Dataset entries
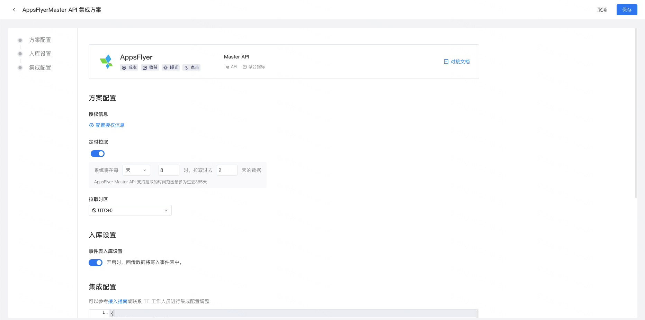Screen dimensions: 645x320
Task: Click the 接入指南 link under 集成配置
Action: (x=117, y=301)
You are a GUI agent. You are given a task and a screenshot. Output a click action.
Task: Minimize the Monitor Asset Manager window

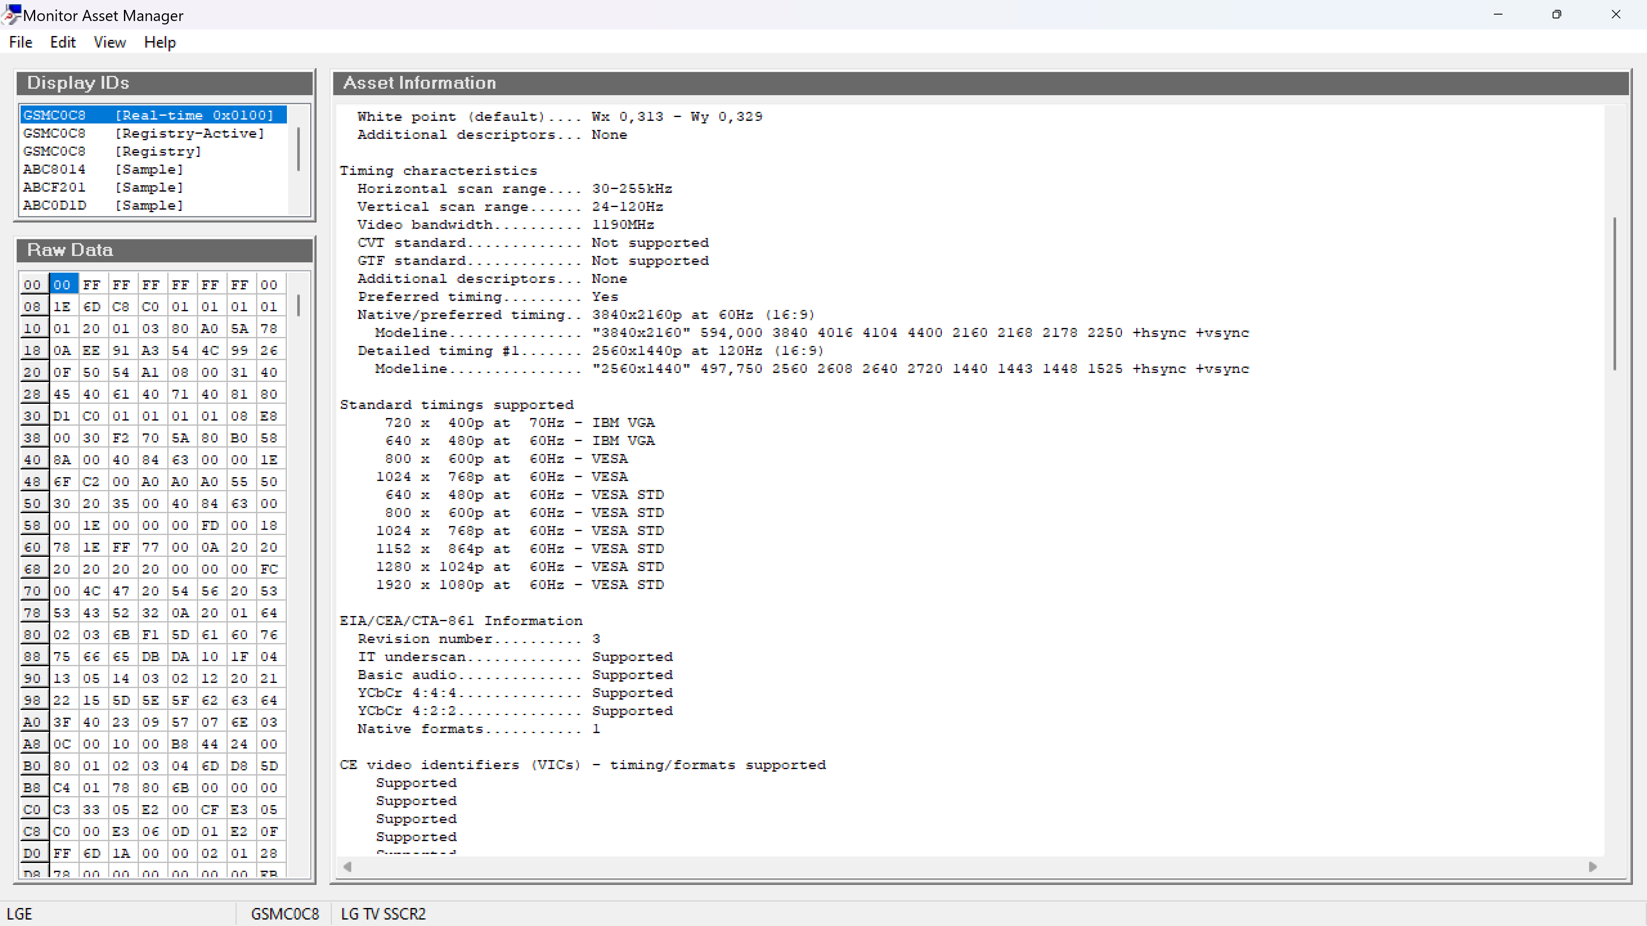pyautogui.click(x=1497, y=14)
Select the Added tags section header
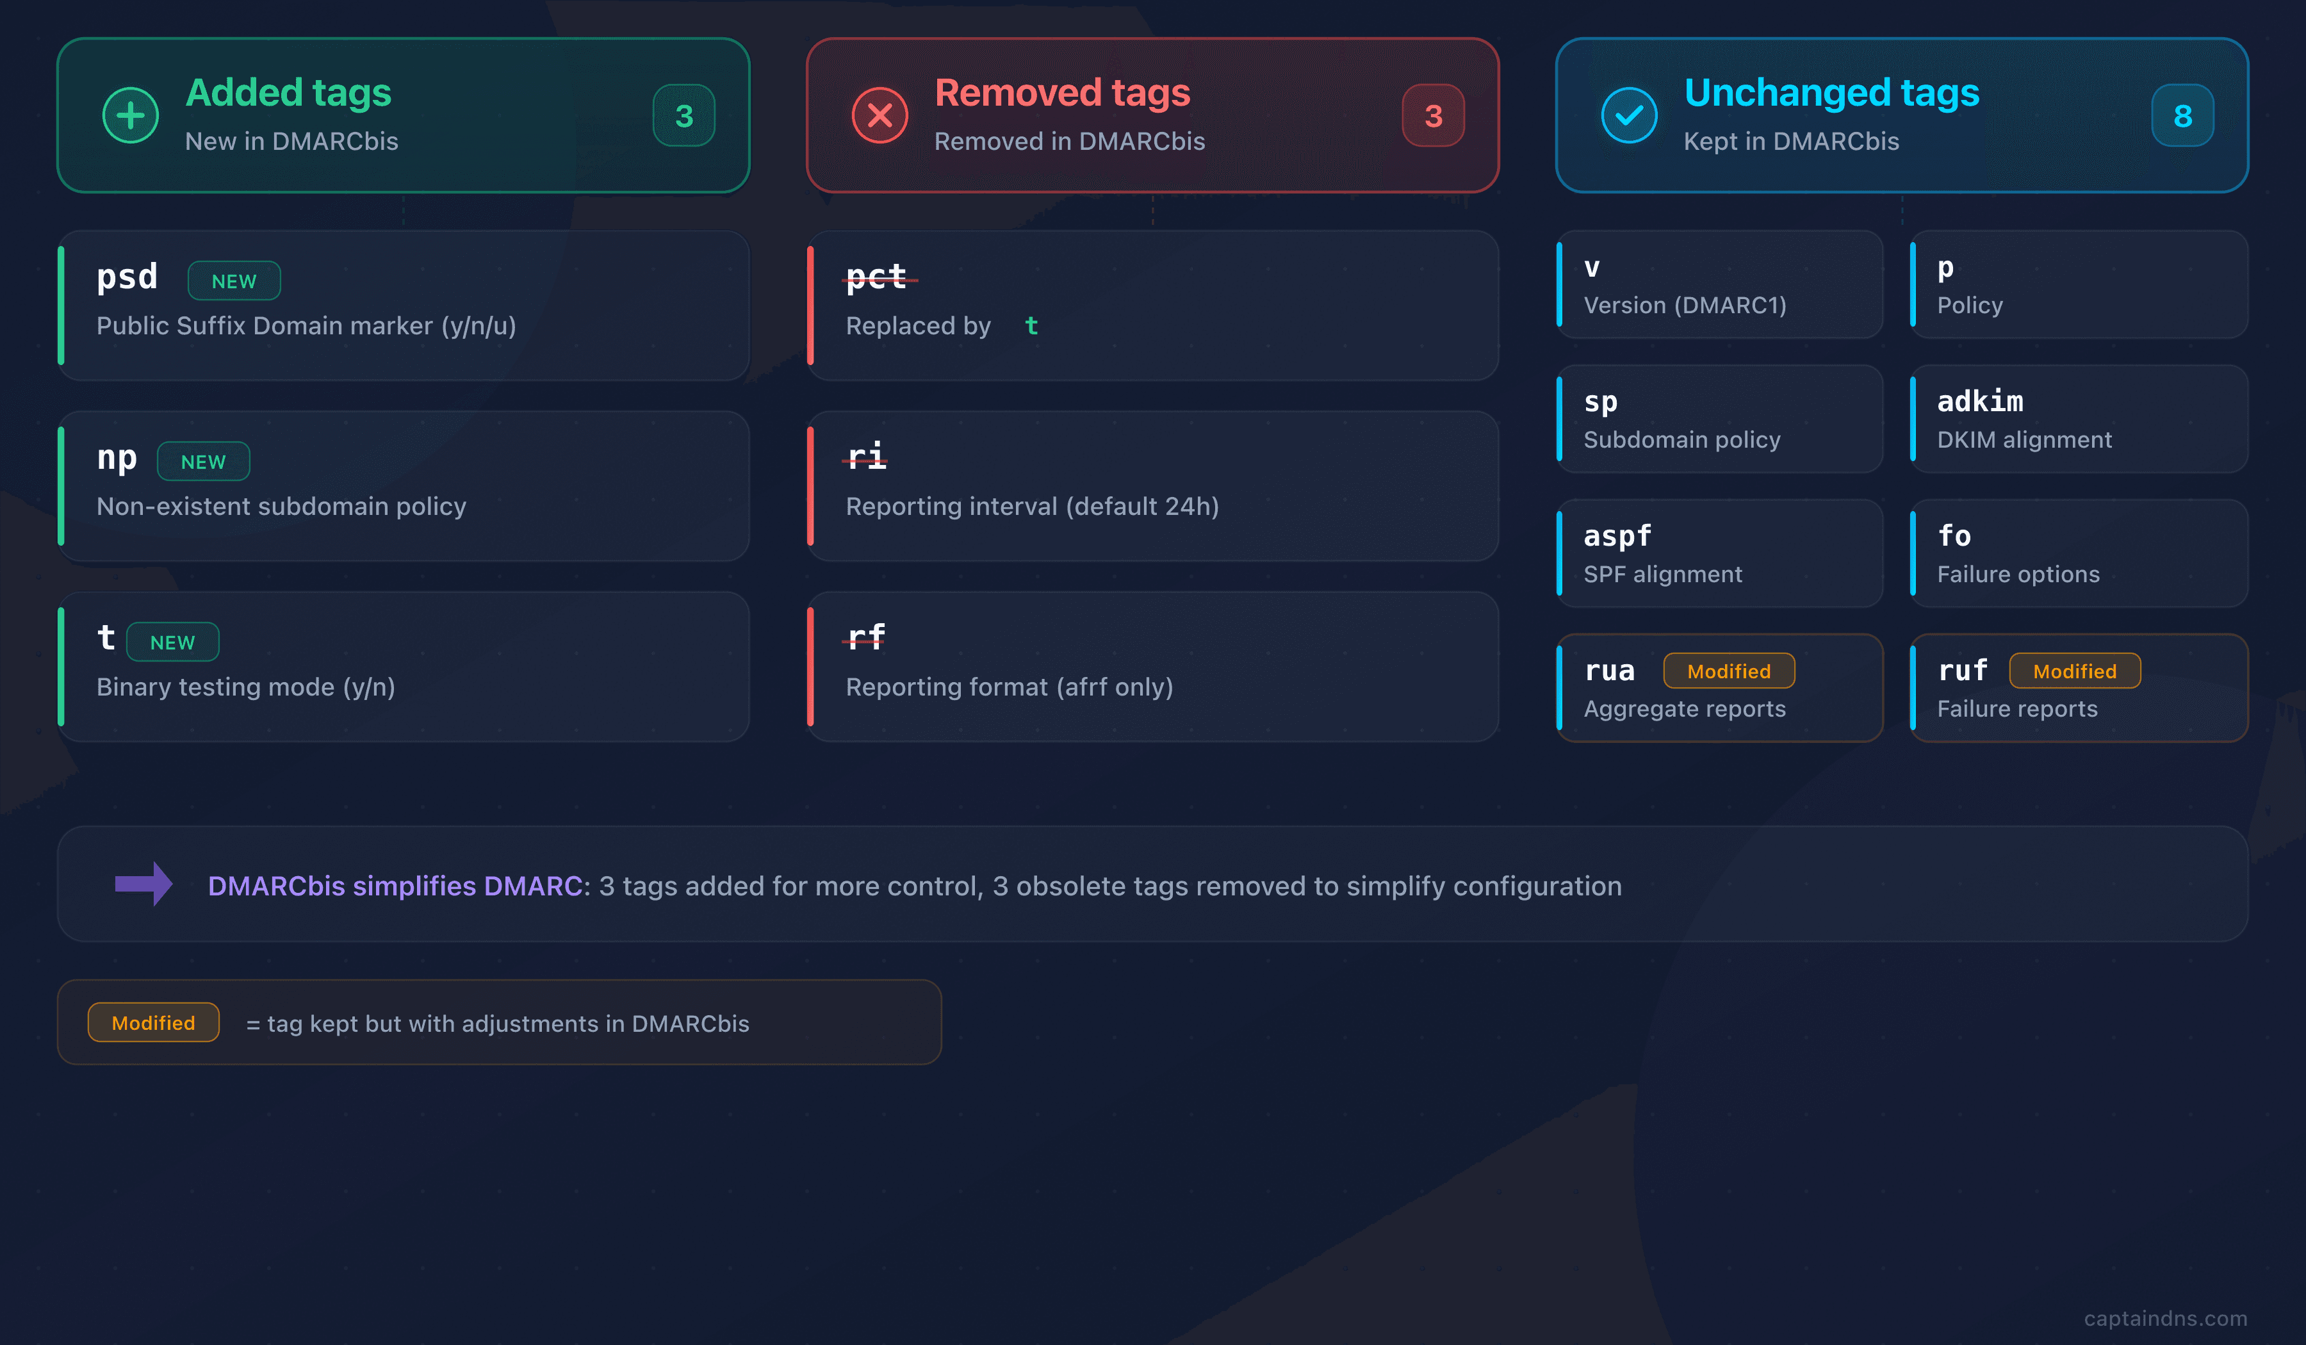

**EXERCISE:**
Leave out the pictures and return, exactly as written, only the lines from the line with "Task: Minimize the" through the end of the records above.

**ANSWER TO THIS EXERCISE:**
Task: Minimize the Monitor Asset Manager window

pyautogui.click(x=1497, y=14)
Select the Added tags section header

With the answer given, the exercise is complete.